The proposed National Information Technology Agency (NITA) Bill, 2025, is one of Ghana’s most ambitious initiatives to reform its digital economy after 18 years of fragmented legislation. The Bill imposes criminal penalties, licensing requirements, revenue levies, strong ministerial powers, and broad regulatory control over software developers, startups, ICT experts, and digital businesses.
On 26 May 2026, the Ministry of Communication, Digital Technology and Innovations convened a stakeholder consultation under the theme “The NITA Bill and Ghana’s Digital Future: Responding to Stakeholder Concerns”. While we appreciate the participation, several clarifications provided during the session raise as many new questions as were answered. Notably, the Minister indicated that the version of the NITA Bill in the public domain is already out of date, with an updated version 4.0 or 5.0 currently before Cabinet for consideration, but no new text was made accessible to stakeholders. Consultations with stakeholders on a superseded document are not real engagement; they are procedural theatre.
We acknowledge three clarifications from the stakeholders’ consultation:
a) The 1% gross revenue levy has been removed from the current version.
b) The licensing framework is now described as targeting businesses providing ICT services to government entities, Ministries, MMDAs, and State Authorities — not the general IT industry.
c) Inspection powers will require legal process, including warrants.
These compromises are noted. They do not, however, address the fundamental difficulties raised below. As an association whose members are dedicated to economic freedom, innovation, civil liberty, free markets, and ease of doing business, the Ghana Association of Libertarian Think Tanks urges the government to offer clear, direct, and public responses to the questions below before the Bill is laid before Parliament.
𝟏. 𝐈𝐟 𝐭𝐡𝐞 𝐒𝐜𝐨𝐩𝐞 𝐈𝐬 𝐆𝐨𝐯𝐞𝐫𝐧𝐦𝐞𝐧𝐭 𝐂𝐨𝐧𝐭𝐫𝐚𝐜𝐭𝐬, 𝐖𝐡𝐲 𝐃𝐨𝐞𝐬 𝐭𝐡𝐞 𝐁𝐢𝐥𝐥’𝐬 𝐓𝐞𝐱𝐭 𝐍𝐨𝐭 𝐒𝐚𝐲 𝐒𝐨?

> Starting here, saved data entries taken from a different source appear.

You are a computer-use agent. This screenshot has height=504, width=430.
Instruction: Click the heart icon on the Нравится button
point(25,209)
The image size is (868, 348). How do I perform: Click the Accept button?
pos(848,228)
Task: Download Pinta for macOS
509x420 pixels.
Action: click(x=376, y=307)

The Minister indicated during the consultation that the licensing regime focuses on ICT companies that provide services to government agencies, rather than the whole digital sector. However, the language of the Bill in public circulation does not contain such a restriction. The categories listed as requiring licensure are incredibly broad:
• Business and Productivity Software and Licensing Services
• Mobile Application Developers
• E-commerce Service Providers
• Data Brokers and Data Analytics Service Providers
• Fintech Entities and Financial Information Providers
• Market Data Providers
• Miscellaneous ICT Components and Goods
These categories encompass virtually every digital business in Ghana — regardless of whether they have any relationship with the government. If the scope is genuinely limited to government contractors, the Bill must say so explicitly. A minister’s verbal assurance at a stakeholder session is not law.

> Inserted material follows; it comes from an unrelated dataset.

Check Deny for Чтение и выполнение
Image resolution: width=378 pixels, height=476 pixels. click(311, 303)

These categories encompass almost every digital business operating in Ghana, regardless of whether they have a relationship with the government. If the scope is indeed confined to providing IT services and equipment to MDAs/MMDAs in the fulfillment of government functions, the Bill should state so explicitly. A verbal assurance from the Minister during a stakeholder session is not law.
• Will the government release the current Cabinet version of the Bill immediately so stakeholders can verify whether the scope restriction is actually enacted in legislative text?
• If the current text does not restrict the regime to government contractors, why are stakeholders being consulted on a misrepresented scope?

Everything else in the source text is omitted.